The Frontiers committee recognized Levin and co-recipients Lenore Fahrig, professor of biology at Carleton University in Canada, and Steward Pickett, a researcher at the Cary Institute of Ecosystem Studies, for their fundamental contributions to “developing the theory and mathematics of spatial ecology and applying that theory to design criteria for reserve areas, wildlife management plans and sustainable road networks and cities,” according to the award citation.
The committee credited Levin with, beginning in the 1970s, leading the development of the mathematical theories and models that could account for how species interact with and through the physical space they inhabit. Levin unveiled his vision for integrating different spatial scales into ecology in the paper, “The Problem of Pattern and Scale in Ecology,” which was published in the journal Ecology in 1992 and remains one of the most cited in the ecological sciences.
“One of the greatest challenges facing our societies is the loss of biological diversity,” Levin told the BBVA. “Biological diversity is fundamental to us. In order to understand what is at risk, and to know what we can do about it, we have to understand the mechanisms that maintain biological diversity.

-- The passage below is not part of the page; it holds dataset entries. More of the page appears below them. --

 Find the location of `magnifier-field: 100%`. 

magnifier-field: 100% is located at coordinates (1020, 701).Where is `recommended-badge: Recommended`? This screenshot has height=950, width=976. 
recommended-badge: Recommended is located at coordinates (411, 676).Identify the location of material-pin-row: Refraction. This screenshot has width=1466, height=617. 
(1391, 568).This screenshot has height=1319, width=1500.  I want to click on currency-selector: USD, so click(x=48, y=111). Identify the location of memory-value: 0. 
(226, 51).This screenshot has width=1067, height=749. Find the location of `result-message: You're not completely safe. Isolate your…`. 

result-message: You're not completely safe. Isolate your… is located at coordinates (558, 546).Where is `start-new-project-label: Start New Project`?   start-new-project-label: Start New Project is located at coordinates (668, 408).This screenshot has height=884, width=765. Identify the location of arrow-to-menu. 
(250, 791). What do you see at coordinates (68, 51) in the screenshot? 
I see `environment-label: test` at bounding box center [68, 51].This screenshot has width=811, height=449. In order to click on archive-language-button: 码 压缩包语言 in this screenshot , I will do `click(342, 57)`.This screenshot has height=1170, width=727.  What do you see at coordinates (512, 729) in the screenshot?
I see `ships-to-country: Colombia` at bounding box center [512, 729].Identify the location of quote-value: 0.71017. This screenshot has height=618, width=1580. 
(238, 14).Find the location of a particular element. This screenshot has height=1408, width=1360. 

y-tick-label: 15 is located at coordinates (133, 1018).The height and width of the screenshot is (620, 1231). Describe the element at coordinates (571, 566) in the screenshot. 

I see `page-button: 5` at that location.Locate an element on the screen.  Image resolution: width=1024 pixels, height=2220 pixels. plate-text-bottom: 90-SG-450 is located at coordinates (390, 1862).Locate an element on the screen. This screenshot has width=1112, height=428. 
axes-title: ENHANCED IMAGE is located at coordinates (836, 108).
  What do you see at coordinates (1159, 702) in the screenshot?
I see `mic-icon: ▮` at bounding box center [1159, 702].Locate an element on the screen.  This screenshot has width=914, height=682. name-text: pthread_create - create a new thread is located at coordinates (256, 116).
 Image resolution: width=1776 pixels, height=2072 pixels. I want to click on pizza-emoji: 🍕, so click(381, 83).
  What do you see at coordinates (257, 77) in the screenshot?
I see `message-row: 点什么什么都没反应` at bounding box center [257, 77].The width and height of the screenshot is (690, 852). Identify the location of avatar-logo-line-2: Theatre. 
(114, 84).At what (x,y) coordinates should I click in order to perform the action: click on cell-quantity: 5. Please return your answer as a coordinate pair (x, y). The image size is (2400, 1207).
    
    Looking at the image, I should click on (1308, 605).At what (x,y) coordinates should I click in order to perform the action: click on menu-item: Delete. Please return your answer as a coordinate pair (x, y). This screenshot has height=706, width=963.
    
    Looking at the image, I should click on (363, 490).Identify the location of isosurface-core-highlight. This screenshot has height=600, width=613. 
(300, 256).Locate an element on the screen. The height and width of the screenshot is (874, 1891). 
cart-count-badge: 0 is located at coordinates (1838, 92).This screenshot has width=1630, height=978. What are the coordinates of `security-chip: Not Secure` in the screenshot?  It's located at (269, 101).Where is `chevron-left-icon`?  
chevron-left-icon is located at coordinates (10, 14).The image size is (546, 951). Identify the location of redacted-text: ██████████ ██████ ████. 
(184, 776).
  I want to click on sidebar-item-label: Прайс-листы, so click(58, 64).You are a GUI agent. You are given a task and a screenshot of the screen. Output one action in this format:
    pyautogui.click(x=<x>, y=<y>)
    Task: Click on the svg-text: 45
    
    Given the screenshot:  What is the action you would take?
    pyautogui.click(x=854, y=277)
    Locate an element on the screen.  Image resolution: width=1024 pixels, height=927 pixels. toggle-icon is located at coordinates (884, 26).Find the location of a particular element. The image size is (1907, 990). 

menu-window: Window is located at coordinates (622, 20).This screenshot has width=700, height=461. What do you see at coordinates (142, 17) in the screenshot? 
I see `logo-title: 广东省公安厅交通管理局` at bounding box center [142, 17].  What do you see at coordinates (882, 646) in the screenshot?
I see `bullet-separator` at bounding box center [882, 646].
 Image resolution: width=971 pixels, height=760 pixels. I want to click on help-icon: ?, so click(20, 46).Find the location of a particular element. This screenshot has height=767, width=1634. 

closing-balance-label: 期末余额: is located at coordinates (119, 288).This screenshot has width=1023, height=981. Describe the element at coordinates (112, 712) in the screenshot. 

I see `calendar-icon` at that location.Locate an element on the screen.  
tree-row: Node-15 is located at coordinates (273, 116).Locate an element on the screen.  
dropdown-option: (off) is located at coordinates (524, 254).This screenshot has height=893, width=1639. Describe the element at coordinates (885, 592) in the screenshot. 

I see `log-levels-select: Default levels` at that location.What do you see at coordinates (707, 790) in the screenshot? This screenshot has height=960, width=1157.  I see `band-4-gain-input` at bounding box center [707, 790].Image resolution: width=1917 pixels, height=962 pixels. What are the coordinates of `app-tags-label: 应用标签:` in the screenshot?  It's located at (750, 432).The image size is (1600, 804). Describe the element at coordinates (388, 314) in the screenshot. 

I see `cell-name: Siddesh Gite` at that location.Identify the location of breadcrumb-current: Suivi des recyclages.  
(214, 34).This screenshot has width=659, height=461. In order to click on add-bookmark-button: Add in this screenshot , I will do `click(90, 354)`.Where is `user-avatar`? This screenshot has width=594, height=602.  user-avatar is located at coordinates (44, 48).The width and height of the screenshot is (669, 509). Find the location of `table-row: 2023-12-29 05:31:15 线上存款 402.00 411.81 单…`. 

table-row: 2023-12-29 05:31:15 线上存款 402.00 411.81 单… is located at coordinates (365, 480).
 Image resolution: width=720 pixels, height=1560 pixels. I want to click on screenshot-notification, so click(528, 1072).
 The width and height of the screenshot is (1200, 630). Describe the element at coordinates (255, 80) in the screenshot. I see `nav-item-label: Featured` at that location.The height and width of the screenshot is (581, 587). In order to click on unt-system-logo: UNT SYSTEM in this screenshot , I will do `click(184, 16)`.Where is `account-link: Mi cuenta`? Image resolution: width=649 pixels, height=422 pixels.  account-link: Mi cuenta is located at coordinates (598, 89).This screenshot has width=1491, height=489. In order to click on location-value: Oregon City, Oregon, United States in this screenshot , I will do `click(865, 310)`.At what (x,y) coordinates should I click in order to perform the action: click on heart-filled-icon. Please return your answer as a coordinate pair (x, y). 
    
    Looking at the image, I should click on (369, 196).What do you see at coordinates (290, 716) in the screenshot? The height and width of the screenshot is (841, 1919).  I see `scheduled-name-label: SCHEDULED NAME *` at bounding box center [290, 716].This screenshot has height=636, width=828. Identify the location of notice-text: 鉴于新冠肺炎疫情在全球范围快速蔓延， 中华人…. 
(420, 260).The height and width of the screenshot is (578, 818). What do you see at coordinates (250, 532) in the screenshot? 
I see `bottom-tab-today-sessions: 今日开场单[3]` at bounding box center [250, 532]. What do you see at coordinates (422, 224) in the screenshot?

That has been an essential theme in ecological theory for a century, but until recently there wasn’t much mathematical theory that incorporated the spatial dimensions of species interactions into models.”
Several Princeton faculty and researchers have received Frontiers of Knowledge Awards, including Susan Fiske, the Eugene Higgins Professor of Psychology and professor of psychology and public affairs (2019); Peter Grant, the Class of 1877 Professor of Zoology, Emeritus, and B. Rosemary Grant, senior research biologist, emeritus, (2017); Syukuro “Suki” Manabe, a senior meteorologist in the Program in Atmospheric and Oceanic Sciences and 2021 Nobel Laureate in Physics (2016); Angus Deaton, the Dwight D. Eisenhower Professor of International Affairs, Emeritus, and 2015 Nobel Laureate in Economics (2011); and Isaac Held, senior meteorologist in the Program in Atmospheric and Oceanic Sciences and associated faculty in HMEI (2011).